--- Available records Enclosed Below ---
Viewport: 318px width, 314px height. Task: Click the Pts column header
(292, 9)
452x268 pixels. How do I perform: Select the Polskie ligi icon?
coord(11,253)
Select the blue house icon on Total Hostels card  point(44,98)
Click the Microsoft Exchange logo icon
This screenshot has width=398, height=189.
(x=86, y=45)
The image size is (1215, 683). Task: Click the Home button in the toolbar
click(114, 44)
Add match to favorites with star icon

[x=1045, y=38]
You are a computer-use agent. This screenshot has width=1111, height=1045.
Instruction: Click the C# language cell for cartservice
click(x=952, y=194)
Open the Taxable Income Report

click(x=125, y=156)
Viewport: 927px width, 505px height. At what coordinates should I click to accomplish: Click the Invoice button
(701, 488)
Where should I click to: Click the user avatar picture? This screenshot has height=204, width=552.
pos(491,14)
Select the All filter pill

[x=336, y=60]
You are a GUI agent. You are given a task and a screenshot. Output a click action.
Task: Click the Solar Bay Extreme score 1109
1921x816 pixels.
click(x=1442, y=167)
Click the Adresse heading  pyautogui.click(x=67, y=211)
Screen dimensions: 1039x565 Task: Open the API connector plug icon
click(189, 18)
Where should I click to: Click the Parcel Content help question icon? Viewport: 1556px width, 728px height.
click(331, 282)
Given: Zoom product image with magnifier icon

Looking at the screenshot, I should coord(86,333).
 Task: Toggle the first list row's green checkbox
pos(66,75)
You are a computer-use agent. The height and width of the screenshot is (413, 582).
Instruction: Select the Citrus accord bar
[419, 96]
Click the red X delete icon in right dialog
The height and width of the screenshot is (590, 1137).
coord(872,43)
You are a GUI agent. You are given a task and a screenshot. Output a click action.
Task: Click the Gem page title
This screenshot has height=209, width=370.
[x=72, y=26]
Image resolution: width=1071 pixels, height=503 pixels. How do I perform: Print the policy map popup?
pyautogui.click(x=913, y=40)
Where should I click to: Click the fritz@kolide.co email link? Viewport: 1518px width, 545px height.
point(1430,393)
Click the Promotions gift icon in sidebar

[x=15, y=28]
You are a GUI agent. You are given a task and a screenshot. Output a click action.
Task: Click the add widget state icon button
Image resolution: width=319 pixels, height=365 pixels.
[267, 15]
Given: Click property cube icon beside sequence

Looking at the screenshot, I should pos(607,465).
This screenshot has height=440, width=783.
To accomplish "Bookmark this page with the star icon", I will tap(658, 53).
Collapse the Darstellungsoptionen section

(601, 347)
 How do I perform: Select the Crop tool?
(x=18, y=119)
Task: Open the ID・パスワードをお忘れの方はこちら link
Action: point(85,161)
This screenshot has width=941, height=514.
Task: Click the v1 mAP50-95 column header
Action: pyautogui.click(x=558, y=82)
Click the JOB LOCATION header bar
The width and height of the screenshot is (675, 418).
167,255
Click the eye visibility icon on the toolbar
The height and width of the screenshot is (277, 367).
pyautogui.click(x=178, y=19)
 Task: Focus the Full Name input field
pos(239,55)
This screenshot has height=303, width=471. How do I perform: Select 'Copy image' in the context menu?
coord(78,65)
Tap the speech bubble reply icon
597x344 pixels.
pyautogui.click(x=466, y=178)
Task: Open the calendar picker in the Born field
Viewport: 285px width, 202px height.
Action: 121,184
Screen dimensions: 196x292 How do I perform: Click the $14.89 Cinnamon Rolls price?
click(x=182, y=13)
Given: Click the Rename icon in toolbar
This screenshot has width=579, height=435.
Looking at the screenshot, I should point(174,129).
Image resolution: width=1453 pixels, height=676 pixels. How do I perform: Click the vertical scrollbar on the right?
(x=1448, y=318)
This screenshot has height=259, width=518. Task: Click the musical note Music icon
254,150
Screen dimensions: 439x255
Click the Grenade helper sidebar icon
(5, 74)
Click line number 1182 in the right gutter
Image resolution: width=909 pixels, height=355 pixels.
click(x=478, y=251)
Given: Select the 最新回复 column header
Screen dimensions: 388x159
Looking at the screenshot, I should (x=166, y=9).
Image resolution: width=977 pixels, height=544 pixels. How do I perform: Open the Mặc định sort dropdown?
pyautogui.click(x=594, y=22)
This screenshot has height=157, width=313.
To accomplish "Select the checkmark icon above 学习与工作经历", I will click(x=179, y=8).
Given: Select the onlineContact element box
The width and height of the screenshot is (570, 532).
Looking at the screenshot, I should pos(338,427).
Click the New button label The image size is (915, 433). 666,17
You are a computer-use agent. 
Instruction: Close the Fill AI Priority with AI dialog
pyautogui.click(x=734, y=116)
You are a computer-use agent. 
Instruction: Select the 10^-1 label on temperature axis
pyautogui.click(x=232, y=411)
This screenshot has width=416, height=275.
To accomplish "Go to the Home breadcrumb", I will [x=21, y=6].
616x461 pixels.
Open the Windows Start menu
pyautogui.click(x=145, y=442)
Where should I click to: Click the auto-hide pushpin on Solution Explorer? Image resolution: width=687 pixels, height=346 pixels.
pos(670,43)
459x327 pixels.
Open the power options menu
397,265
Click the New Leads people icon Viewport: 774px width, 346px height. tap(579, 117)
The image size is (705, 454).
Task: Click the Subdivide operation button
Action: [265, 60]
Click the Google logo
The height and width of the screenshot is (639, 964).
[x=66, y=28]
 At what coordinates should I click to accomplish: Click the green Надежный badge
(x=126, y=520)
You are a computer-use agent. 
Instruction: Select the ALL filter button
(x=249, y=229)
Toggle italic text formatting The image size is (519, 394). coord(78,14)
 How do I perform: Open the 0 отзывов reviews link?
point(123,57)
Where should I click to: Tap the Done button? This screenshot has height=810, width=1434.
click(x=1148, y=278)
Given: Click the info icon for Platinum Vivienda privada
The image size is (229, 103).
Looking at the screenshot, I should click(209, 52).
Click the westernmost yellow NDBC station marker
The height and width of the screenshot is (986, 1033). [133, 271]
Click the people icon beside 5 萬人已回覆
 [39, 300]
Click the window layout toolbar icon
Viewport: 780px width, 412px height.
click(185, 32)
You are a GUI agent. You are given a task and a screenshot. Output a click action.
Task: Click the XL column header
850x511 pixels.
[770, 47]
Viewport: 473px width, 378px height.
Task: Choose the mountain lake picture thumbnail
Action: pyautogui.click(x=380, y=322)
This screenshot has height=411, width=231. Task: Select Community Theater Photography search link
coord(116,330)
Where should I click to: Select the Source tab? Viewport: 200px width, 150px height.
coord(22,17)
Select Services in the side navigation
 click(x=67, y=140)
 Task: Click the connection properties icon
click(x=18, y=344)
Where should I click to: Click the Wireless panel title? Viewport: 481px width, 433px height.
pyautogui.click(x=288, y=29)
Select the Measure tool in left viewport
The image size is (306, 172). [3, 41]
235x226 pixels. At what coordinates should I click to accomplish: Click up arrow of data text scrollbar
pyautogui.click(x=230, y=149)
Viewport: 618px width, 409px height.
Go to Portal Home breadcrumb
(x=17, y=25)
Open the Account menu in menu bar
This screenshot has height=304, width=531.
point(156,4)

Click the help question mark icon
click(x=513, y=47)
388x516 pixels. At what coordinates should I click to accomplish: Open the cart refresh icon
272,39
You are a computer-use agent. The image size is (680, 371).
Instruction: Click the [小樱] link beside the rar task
--- End of Enclosed Available records ---
** Task to complete **
Could you return every record above exactly as written?

** Written solution **
Viewport: 318px width, 314px height. Task: Click the Pts column header
(292, 9)
452x268 pixels. How do I perform: Select the Polskie ligi icon?
coord(11,253)
Select the blue house icon on Total Hostels card  point(44,98)
Click the Microsoft Exchange logo icon
This screenshot has width=398, height=189.
(x=86, y=45)
The image size is (1215, 683). Task: Click the Home button in the toolbar
click(114, 44)
Add match to favorites with star icon

[x=1045, y=38]
You are a computer-use agent. This screenshot has width=1111, height=1045.
Instruction: Click the C# language cell for cartservice
click(x=952, y=194)
Open the Taxable Income Report

click(x=125, y=156)
Viewport: 927px width, 505px height. At what coordinates should I click to accomplish: Click the Invoice button
(701, 488)
Where should I click to: Click the user avatar picture? This screenshot has height=204, width=552.
pos(491,14)
Select the All filter pill

[x=336, y=60]
You are a GUI agent. You are given a task and a screenshot. Output a click action.
Task: Click the Solar Bay Extreme score 1109
1921x816 pixels.
click(x=1442, y=167)
Click the Adresse heading  pyautogui.click(x=67, y=211)
Screen dimensions: 1039x565 Task: Open the API connector plug icon
click(189, 18)
Where should I click to: Click the Parcel Content help question icon? Viewport: 1556px width, 728px height.
click(331, 282)
Given: Zoom product image with magnifier icon

Looking at the screenshot, I should coord(86,333).
 Task: Toggle the first list row's green checkbox
pos(66,75)
You are a computer-use agent. The height and width of the screenshot is (413, 582).
Instruction: Select the Citrus accord bar
[419, 96]
Click the red X delete icon in right dialog
The height and width of the screenshot is (590, 1137).
coord(872,43)
You are a GUI agent. You are given a task and a screenshot. Output a click action.
Task: Click the Gem page title
This screenshot has height=209, width=370.
[x=72, y=26]
Image resolution: width=1071 pixels, height=503 pixels. How do I perform: Print the policy map popup?
pyautogui.click(x=913, y=40)
Where should I click to: Click the fritz@kolide.co email link? Viewport: 1518px width, 545px height.
point(1430,393)
Click the Promotions gift icon in sidebar

[x=15, y=28]
You are a GUI agent. You are given a task and a screenshot. Output a click action.
Task: Click the add widget state icon button
Image resolution: width=319 pixels, height=365 pixels.
[267, 15]
Given: Click property cube icon beside sequence

Looking at the screenshot, I should pos(607,465).
This screenshot has height=440, width=783.
To accomplish "Bookmark this page with the star icon", I will tap(658, 53).
Collapse the Darstellungsoptionen section

(601, 347)
 How do I perform: Select the Crop tool?
(x=18, y=119)
Task: Open the ID・パスワードをお忘れの方はこちら link
Action: point(85,161)
This screenshot has width=941, height=514.
Task: Click the v1 mAP50-95 column header
Action: pyautogui.click(x=558, y=82)
Click the JOB LOCATION header bar
The width and height of the screenshot is (675, 418).
167,255
Click the eye visibility icon on the toolbar
The height and width of the screenshot is (277, 367).
pyautogui.click(x=178, y=19)
 Task: Focus the Full Name input field
pos(239,55)
This screenshot has height=303, width=471. How do I perform: Select 'Copy image' in the context menu?
coord(78,65)
Tap the speech bubble reply icon
597x344 pixels.
pyautogui.click(x=466, y=178)
Task: Open the calendar picker in the Born field
Viewport: 285px width, 202px height.
Action: 121,184
Screen dimensions: 196x292 How do I perform: Click the $14.89 Cinnamon Rolls price?
click(x=182, y=13)
Given: Click the Rename icon in toolbar
This screenshot has width=579, height=435.
Looking at the screenshot, I should point(174,129).
Image resolution: width=1453 pixels, height=676 pixels. How do I perform: Click the vertical scrollbar on the right?
(x=1448, y=318)
This screenshot has height=259, width=518. Task: Click the musical note Music icon
254,150
Screen dimensions: 439x255
Click the Grenade helper sidebar icon
(5, 74)
Click line number 1182 in the right gutter
Image resolution: width=909 pixels, height=355 pixels.
click(x=478, y=251)
Given: Select the 最新回复 column header
Screen dimensions: 388x159
Looking at the screenshot, I should (x=166, y=9).
Image resolution: width=977 pixels, height=544 pixels. How do I perform: Open the Mặc định sort dropdown?
pyautogui.click(x=594, y=22)
This screenshot has height=157, width=313.
To accomplish "Select the checkmark icon above 学习与工作经历", I will click(x=179, y=8).
Given: Select the onlineContact element box
The width and height of the screenshot is (570, 532).
Looking at the screenshot, I should pos(338,427).
Click the New button label The image size is (915, 433). 666,17
You are a computer-use agent. 
Instruction: Close the Fill AI Priority with AI dialog
pyautogui.click(x=734, y=116)
You are a computer-use agent. 
Instruction: Select the 10^-1 label on temperature axis
pyautogui.click(x=232, y=411)
This screenshot has width=416, height=275.
To accomplish "Go to the Home breadcrumb", I will [x=21, y=6].
616x461 pixels.
Open the Windows Start menu
pyautogui.click(x=145, y=442)
Where should I click to: Click the auto-hide pushpin on Solution Explorer? Image resolution: width=687 pixels, height=346 pixels.
pos(670,43)
459x327 pixels.
Open the power options menu
397,265
Click the New Leads people icon Viewport: 774px width, 346px height. tap(579, 117)
The image size is (705, 454).
Task: Click the Subdivide operation button
Action: [265, 60]
Click the Google logo
The height and width of the screenshot is (639, 964).
[x=66, y=28]
 At what coordinates should I click to accomplish: Click the green Надежный badge
(x=126, y=520)
You are a computer-use agent. 
Instruction: Select the ALL filter button
(x=249, y=229)
Toggle italic text formatting The image size is (519, 394). coord(78,14)
 How do I perform: Open the 0 отзывов reviews link?
point(123,57)
Where should I click to: Tap the Done button? This screenshot has height=810, width=1434.
click(x=1148, y=278)
Given: Click the info icon for Platinum Vivienda privada
The image size is (229, 103).
Looking at the screenshot, I should click(209, 52).
Click the westernmost yellow NDBC station marker
The height and width of the screenshot is (986, 1033). [133, 271]
Click the people icon beside 5 萬人已回覆
 [39, 300]
Click the window layout toolbar icon
Viewport: 780px width, 412px height.
click(185, 32)
You are a GUI agent. You are given a task and a screenshot. Output a click action.
Task: Click the XL column header
850x511 pixels.
[770, 47]
Viewport: 473px width, 378px height.
Task: Choose the mountain lake picture thumbnail
Action: pyautogui.click(x=380, y=322)
This screenshot has height=411, width=231. Task: Select Community Theater Photography search link
coord(116,330)
Where should I click to: Select the Source tab? Viewport: 200px width, 150px height.
coord(22,17)
Select Services in the side navigation
 click(x=67, y=140)
 Task: Click the connection properties icon
click(x=18, y=344)
Where should I click to: Click the Wireless panel title? Viewport: 481px width, 433px height.
pyautogui.click(x=288, y=29)
Select the Measure tool in left viewport
The image size is (306, 172). [3, 41]
235x226 pixels. At what coordinates should I click to accomplish: Click up arrow of data text scrollbar
pyautogui.click(x=230, y=149)
Viewport: 618px width, 409px height.
Go to Portal Home breadcrumb
(x=17, y=25)
Open the Account menu in menu bar
This screenshot has height=304, width=531.
point(156,4)

Click the help question mark icon
click(x=513, y=47)
388x516 pixels. At what coordinates should I click to accomplish: Open the cart refresh icon
272,39
You are a computer-use agent. The image size is (680, 371).
Instruction: Click the [小樱] link beside the rar task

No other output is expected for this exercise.